Timber sale plan stirs passions - Advocates see chance to profit, opponents worry about the water

James Hagengruber
Staff writer
Jesse Tinsley - The Spokesman-Review

Bonners Ferry District Ranger Mike Herrin talks about the proposed Myrtle Creek salvage timber sale during a field trip Tuesday to the area hit by a wildfire last summer.

BONNERS FERRY, Idaho _ Even the smallest timber sales can send loggers and environmentalists into opposite corners of the boxing ring.

Some of those feelings were evident Tuesday during a tour of a proposed 250-acre salvage logging operation in a burned forest about eight miles west of Bonners Ferry.

A September wildfire burned 3,600 acres in the valley. Community leaders see dollar signs and job prospects in the fire-blackened slopes. Environmentalists worry the profit could come at the cost of further damaging the town's source of drinking water.

Tiny birds fluttered between blackened tree trunks as Forest Service officials explained the proposed project to environmentalists and local politicians. The small audience stood in a circle in the middle of a snow-covered road deep in the burned area.

Rein Atteman, with the Spokane-based Lands Council, had a list of questions for the Forest Service experts. Among other concerns, Atteman worries the project is being approved too quickly and without proper input from the public. He also wanted assurances that the largest of the remaining live trees in the valley would be spared the saw.

At one point, Boundary County Commissioner Dan Dinning interrupted the questions, asking Atteman, "Is that your objective? To not cut anything?"

Atteman shot back, "On public lands, yeah, and you know that very well."

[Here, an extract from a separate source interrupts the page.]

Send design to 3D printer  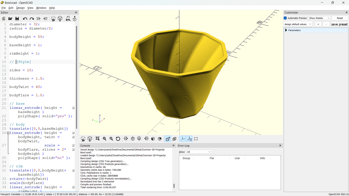[74, 19]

Dinning shook his head. His face appeared to redden. The Forest Service official in charge of the project, Pat Behrens, also seemed annoyed by Atteman's answer. Behrens told Atteman the demand for lumber continues to rise. If the timber does not come from the United States, Behrens said, "Where's it going to come from? From places that have no environmental laws."

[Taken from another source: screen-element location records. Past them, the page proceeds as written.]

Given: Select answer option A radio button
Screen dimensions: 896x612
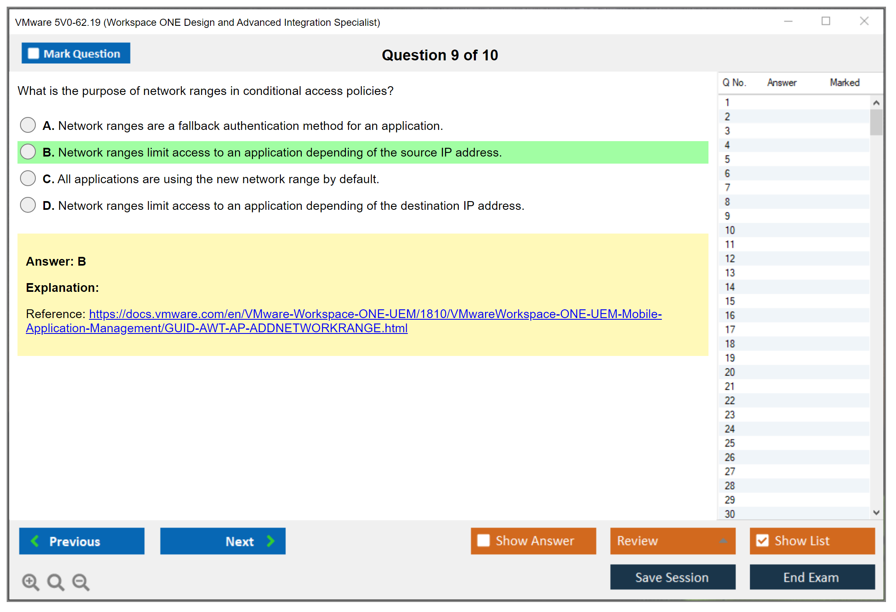Looking at the screenshot, I should point(28,125).
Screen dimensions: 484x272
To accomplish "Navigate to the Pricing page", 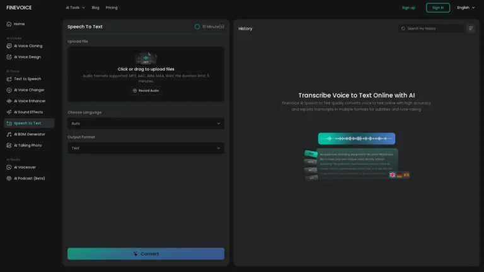I will tap(112, 8).
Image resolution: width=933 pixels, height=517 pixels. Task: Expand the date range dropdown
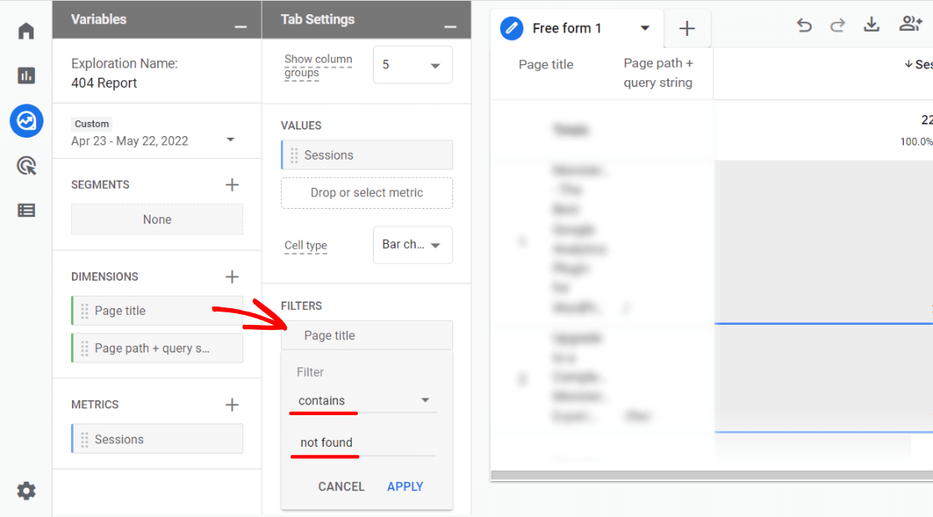(231, 139)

Most of the other exchanges were less prickly. Behrens assured Atteman that everything possible is being done to meet the two goals for the project: recover value from the burned timber while protecting the Bonners Ferry watershed.

About 700,000 board feet of timber is expected to be salvaged from the area, Behrens said. Not including the cost to cut and haul the trees, the timber could fetch $420,000 and will supply enough wood to build about 150 homes.

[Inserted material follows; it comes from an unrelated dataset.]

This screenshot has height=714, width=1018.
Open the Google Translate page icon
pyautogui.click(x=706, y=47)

The proposal calls for the logging to be completed by April, before a protective blanket of snow melts from the burned slopes. This will also get loggers out of the forest before grizzly bears awaken and wander into the area looking for a spring breakfast.

The logs will be flown out by helicopter. Tree tops will be left behind to help return nutrients to the soil, as well as buffer the ground from rains, Behrens said.

The nine parcels being considered for salvage logging are within the boundaries of an earlier timber sale that was halted by the fire. About 4 million board feet of lumber was logged in the drainage prior to the the burn, as part of the Mama Cascade sale, Behrens said. The fire burned up an estimated 40 million to 50 million board feet of lumber.

Many local residents question why the Forest Service is not allowing more than 250 acres to be salvaged, Behrens said.

The relatively small scope of the sale allows the Forest Service to put the project on the fast-track without the usual environmental assessments and public hearings. A full environmental impact statement would take another year, Behrens said. This would give beetles enough time to chew away the value of the wood.

Flatheaded borer beetles and pine beetles have already arrived and a big hatch of the hungry bugs is expected in spring. If the timber's going to be cut, it must be done this winter, Behrens said.

The Forest Service will use special pheromone capsules to protect certain stands of large-diameter trees that survived the fires. The pheromones will fool the beetles into believing the trees have already been infested. About $1.2 million has already been spent protecting burned soils from erosion.

District Ranger Mike Herrin, who led the tour of the burned area Tuesday, said he expects to make a decision on the salvage operation next week. He's not keeping his opinion secret, however.

"It's a good idea, in my opinion. It's sound, it's logical," he said.

Herrin's decision is not appealable. It would take a judge to stop the sale.

Atteman said his group does not have any immediate plans to block the sale. The Lands Council simply wants to make certain that all measures are taken to ensure the burned forest is not damaged further.